In this patient series presenting a new treatment method for patients with localized pleural empyema, FlexVATS was offered as a treatment alternative to both healthy and multimorbid patients. However, it needs to be investigated whether the therapy might have a role in late stages with its high conversion rate to open surgery or even in earlier empyema. To date, this technique has been used in patients with localized, defined, and capsuled empyema with basal and/or dorsal extension. Potential contraindications may be patients with an therapeutic anticoagulation due to clotting of the sponge or tubes due to haemorrhaging after the procedure, and iatrogenic or pre-existing pulmonary air leaks that lead to misfunctioning of the negative-pressure pump. In early stages of empyema or cases with a complete pleural manifestation, the method might not be applicable and conventional minimally invasive procedures should be used.

A known drawback of negative-pressure therapy is the need for repeated procedures with sedation and its possible complications and stress for patients. While the first operation was carried out in lateral decubitus positioning and general anaesthesia, as well as a double-lumen tube or bronchial blocker to allow for the collapse of the treatment side if needed, the subsequent interventions were less time-intensive and could be carried out in—depending on the morbidity of the patients—in analgo-sedation with less extreme patient positioning. This proved to be an excellent treatment option that could be offered even to the most debilitated patients who would otherwise not tolerate repeated operations. However, in the last 20 years using endoscopic vacuum therapy, the method is safe in experienced hands and does not cause elevated harm to patients. We are optimistic that with increasing experience, the first operation can also be safely performed without double-lumen tubes or bronchial blockers.

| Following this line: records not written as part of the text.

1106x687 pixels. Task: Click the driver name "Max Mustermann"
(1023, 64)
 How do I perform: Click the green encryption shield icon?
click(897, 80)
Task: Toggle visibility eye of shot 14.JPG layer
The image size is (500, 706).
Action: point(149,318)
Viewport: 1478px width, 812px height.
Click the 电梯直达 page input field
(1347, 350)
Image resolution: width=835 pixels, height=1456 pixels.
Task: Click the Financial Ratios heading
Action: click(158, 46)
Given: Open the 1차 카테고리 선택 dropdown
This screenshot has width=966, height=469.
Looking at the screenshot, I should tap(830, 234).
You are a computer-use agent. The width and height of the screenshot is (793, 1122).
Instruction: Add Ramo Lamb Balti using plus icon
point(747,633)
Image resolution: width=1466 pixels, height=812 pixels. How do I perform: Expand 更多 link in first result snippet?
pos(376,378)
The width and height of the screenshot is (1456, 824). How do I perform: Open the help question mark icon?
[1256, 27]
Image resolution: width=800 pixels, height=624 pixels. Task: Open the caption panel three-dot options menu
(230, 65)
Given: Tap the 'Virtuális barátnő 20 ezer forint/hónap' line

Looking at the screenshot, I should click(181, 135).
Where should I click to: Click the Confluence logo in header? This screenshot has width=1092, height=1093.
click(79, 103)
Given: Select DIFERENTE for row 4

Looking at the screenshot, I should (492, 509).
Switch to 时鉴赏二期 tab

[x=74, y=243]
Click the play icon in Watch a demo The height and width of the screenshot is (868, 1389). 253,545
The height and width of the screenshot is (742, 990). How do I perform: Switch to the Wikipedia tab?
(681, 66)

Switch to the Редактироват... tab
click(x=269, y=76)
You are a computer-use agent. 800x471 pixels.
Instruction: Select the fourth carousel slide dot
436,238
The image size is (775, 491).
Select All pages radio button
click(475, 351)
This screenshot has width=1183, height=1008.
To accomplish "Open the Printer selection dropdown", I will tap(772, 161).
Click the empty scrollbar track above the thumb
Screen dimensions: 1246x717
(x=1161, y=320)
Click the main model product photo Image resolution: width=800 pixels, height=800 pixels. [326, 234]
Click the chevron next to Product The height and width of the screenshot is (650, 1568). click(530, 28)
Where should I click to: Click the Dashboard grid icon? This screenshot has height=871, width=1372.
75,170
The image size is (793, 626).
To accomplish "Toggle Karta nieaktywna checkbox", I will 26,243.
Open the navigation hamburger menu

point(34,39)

This study has several limitations. The single-institution design and relatively small cohort limit the conclusions that are applicable to all patients with pleural empyema. After demonstrating the efficacy of this advanced treatment method, we hope that a larger study across multiple institutions will validate this method.

In conclusion, this case series demonstrates a modified treatment technique for patients with pleural empyema. FlexVATS therapy shows promising success rates with significantly reduced LOS compared with open surgery and high rates of infection resolution. There was a significant reduction in cavity empyema volume, as measured by computed tomography volumetry. The 90-day mortality rates were significantly lower than those of VATS and thoracotomy. The procedure can be carried out in analgo-sedation and without single lung ventilation. This makes it an excellent treatment option for patients who are poor surgical candidates who were previously not amenable to surgical therapy. Larger-scale comparative trials are needed to confirm that this treatment option is another pillar in the treatment of pleural empyema.